Study text
* * *
The Department of Health Outcomes & Policy Is Now the Department of Health Outcomes & Biomedical Informatics

The Department of Health Outcomes & Policy in the UF College of Medicine has changed its name. Effective immediately, the new name is the Department of Health Outcomes & Biomedical Informatics (HOBI).

“The name change reflects the growing importance of big data in conducting clinical research, examining health outcomes, addressing health disparities, and improving health care delivery,” said Betsy Shenkman, Ph.D., professor and department chair. Shenkman also serves as director of UF’s Institute for Child Health Policy, co-chair of the UF Clinical and Translational Sciences Institute (UF CTSI), associate director of population research at the UF Health Cancer Center, and co-director of the OneFlorida Clinical Research Consortium.

In 2014, the department hired William Hogan, M.D., to oversee the development of a research faculty team specializing in biomedical informatics, defined as “the analysis of information at the intersection of computer science, biology and health.” The department’s biomedical informatics division now has six faculty members and an mHealth lab. The team provides crucial leadership for the statewide OneFlorida Clinical Research Consortium, a research infrastructure for conducting pragmatic clinical trials and implementation science studies at clinics in all 67 counties in Florida.
* * *
Data excerpt
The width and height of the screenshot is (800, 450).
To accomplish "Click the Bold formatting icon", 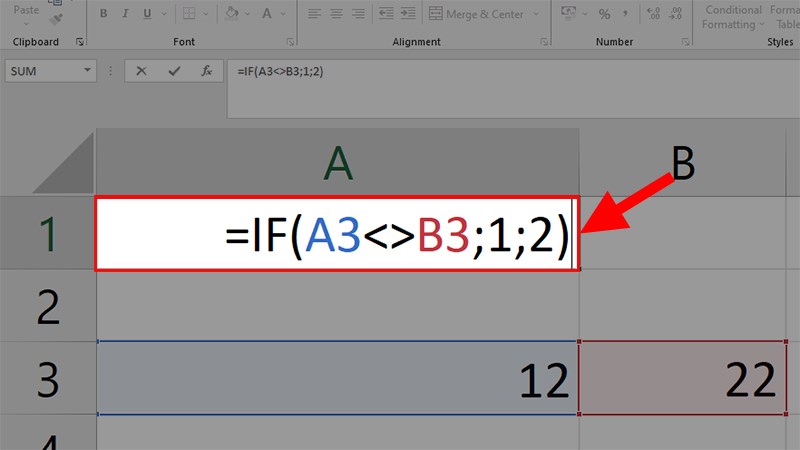I will coord(104,15).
* * *
What you will do
In the announcement of the department's name change, in what year did the department hire William Hogan?

Result for this task
2014